Traque traces, c’est l’histoire d’une énarque atypique qui quitte son loft bobo par passion de la littérature pour proposer un projet de résidence d’écrivain dans un lycée « difficile » du 93 classé site d’excellence. Elle tombe sur un proviseur qui lui dit banco tout de suite, de ceux qui ne s’embarrassent pas des lourdeurs administratives.

L’idée : faire des ateliers d’écriture pendant un an sur  « cette nouvelle écriture du monde et des individus basée sur les données » dans une classe de terminale STG (sciences et technologies de la gestion) sage comme tout, pas le genre à envoyer un professeur à l’hôpital pour dépression nerveuse. Les ados sont si enthousiasmés qu’ils se prennent de passion pour l’écriture, avec une appétence particulière pour son évolution numérique, et regardent maintenant leur carte Navigo RFIDéisé d’un œil suspicieux.

Tout est vrai, sauf la chute.
Cécile Portier est effectivement déléguée adjointe à la diffusion culturelle de la BNF, ce qui ne l’empêche pas de manger ses mots, des mots parfois pas très catholiques. Également écrivain, elle s’est mise en disposition du ministère de la Culture après avoir obtenu une bourse de la région Île-de-France pour aller à Aubervilliers au lycée Henri Wallon.

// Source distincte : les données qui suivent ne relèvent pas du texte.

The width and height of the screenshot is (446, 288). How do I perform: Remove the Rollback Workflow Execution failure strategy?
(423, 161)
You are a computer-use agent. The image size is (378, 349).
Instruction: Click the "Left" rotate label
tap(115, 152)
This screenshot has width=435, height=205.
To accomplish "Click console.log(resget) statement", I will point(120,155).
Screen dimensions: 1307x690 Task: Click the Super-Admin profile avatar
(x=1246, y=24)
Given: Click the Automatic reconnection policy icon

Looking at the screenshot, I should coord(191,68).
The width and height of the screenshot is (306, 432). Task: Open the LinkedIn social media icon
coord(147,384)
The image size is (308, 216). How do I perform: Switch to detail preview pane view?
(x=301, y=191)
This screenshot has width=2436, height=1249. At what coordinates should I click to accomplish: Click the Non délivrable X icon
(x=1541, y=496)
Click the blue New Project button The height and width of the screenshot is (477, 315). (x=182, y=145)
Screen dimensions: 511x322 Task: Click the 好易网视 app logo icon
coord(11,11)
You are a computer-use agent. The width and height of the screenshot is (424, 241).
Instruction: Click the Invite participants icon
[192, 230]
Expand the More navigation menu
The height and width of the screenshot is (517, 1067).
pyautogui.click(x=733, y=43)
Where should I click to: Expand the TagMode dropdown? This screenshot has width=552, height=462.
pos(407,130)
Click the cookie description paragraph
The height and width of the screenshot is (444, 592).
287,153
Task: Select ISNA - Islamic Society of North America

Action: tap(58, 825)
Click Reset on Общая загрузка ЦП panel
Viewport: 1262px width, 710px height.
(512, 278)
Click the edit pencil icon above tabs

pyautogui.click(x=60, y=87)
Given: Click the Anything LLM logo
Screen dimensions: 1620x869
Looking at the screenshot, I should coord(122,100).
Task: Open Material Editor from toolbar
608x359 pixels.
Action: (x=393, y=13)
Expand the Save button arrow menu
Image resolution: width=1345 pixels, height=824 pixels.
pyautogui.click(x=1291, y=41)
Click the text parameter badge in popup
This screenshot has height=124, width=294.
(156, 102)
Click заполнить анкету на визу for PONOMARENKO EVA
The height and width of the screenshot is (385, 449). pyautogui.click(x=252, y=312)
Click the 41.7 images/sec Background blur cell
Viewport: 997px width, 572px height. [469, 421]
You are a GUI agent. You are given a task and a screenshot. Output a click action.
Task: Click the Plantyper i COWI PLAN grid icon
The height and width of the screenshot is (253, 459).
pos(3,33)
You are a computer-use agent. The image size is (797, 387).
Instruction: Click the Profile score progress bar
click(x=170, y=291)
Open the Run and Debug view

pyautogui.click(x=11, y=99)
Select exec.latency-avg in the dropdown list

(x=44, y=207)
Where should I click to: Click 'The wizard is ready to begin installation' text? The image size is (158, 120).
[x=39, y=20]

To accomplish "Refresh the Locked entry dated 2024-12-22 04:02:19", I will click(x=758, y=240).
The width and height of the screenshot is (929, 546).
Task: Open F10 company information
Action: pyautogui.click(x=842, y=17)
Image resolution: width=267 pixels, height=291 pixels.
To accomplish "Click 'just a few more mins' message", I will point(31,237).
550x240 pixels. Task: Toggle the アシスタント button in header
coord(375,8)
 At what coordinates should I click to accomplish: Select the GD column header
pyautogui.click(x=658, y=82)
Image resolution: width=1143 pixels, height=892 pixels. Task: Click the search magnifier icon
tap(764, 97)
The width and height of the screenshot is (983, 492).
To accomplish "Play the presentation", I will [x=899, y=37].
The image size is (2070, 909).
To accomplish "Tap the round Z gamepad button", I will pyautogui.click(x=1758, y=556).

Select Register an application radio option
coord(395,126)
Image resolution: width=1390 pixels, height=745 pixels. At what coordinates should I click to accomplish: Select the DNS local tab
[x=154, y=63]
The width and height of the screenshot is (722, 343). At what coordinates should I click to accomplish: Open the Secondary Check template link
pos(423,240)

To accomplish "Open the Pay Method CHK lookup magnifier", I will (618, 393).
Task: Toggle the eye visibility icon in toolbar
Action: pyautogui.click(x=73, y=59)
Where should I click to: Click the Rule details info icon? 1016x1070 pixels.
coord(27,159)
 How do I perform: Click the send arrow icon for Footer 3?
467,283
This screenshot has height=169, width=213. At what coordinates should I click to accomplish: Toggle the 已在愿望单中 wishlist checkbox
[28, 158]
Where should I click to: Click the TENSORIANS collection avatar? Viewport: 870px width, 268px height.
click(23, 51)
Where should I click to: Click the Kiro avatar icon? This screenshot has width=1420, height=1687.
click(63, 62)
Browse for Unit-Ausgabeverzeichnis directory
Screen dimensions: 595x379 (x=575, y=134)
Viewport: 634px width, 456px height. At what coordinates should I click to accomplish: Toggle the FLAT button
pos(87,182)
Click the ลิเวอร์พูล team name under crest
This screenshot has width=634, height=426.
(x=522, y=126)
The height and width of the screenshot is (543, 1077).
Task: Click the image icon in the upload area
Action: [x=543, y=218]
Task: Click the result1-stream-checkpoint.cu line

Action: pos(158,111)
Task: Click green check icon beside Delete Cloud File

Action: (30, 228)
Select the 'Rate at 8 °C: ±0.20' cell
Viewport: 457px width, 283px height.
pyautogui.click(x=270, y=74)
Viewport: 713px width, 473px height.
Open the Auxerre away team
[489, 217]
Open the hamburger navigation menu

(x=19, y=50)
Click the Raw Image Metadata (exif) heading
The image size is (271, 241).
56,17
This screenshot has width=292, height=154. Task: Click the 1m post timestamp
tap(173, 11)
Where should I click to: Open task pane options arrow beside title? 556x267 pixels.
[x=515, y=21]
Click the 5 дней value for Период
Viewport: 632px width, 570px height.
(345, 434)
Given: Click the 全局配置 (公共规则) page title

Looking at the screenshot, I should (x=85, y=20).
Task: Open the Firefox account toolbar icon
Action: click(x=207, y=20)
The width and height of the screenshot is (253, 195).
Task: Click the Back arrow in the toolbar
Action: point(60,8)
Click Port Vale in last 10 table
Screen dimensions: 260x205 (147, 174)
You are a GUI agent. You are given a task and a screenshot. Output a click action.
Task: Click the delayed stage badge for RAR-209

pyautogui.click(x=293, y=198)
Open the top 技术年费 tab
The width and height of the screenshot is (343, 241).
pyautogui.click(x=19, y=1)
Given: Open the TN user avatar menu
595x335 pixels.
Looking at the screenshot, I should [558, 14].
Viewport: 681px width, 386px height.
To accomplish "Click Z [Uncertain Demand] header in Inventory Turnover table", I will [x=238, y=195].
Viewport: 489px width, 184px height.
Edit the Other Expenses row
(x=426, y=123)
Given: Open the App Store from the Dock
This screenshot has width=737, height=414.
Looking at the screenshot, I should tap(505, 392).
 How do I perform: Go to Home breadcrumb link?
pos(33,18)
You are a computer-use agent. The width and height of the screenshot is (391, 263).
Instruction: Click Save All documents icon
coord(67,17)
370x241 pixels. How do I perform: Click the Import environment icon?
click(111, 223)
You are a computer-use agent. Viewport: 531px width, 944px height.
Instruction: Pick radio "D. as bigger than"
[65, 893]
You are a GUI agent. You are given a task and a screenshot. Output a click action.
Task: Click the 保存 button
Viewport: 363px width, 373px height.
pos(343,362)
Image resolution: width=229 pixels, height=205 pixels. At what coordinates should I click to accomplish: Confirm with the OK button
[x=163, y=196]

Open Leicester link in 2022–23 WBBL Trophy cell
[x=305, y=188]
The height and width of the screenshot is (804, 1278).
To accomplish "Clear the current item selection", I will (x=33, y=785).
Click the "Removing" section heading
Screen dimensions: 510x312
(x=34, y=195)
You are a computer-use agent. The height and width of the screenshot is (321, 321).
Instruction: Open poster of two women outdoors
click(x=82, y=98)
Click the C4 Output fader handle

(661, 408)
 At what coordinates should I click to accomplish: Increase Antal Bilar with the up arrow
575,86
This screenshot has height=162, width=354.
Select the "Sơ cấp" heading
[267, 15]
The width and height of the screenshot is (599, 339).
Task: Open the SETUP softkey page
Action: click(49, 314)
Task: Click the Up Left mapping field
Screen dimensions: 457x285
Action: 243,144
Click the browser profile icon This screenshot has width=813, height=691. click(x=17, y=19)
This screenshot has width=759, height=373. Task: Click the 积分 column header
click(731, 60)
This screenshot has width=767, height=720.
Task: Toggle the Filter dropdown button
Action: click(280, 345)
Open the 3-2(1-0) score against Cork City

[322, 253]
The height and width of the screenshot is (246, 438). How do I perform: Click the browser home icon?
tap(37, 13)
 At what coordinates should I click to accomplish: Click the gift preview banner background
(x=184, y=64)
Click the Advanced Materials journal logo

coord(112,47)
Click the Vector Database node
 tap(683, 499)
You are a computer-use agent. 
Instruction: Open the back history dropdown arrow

Elle a bien reçu un accueil enthousiaste de Mme Berthot, 1,80 m et un charisme à finir en personnage de téléfilm sur le service public. On rajoutera Arnaud, professeur principal de cette classe, qui a endossé le rôle nécessaire du garde-chiourme, au grand soulagement de Cécile et de son physique frêle, pas vraiment une voix de stentor,  « madame, on comprend pas toujours ce que vous dites… »

Depuis début octobre, à raison d’un atelier de deux heures toutes les deux semaines, elle leur fait écrire une fiction « cette écriture sans mots mais qui sont parfois transcrits en images », ces statistiques dont notre système actuel est si gourmand, comme un pied de nez à la « dataïsation » de nos vies. Mais il n’y a pas de miracle. Cécile n’en attendait pas d’ailleurs. Ce projet est juste une fenêtre ouverte, une alternative pédagogique aux cours de français classiques aux « bénéfices » difficilement quantifiables. Et tant pis pour la logique du chiffre qui règne à l’école, et à laquelle nous pouvons difficilement échapper dans nos sociétés. L’essentiel ici étant de prendre le recul nécessaire à la compréhension et de ne laisser personne d’autre écrire sa propre histoire.

Cécile Portier

« Tu t’appelles comment ? »

« Ici ou là-bas ? »

Outre l’ambition de la réflexion digne d’Hasan Elahi, cet artiste qui détourne la logique du life-logging, la difficulté provient de la construction de la fiction : elle se construit séance après séance. En cette mi-mars, les élèves commencent seulement à appréhender cet univers qu’ils élaborent. Le site qui lui donne corps est en ligne depuis un mois et les élèves ne l’ont pas vraiment mis dans leurs favoris. La séance de ce mardi va les aider à rendre plus tangibles les liens entre les personnages.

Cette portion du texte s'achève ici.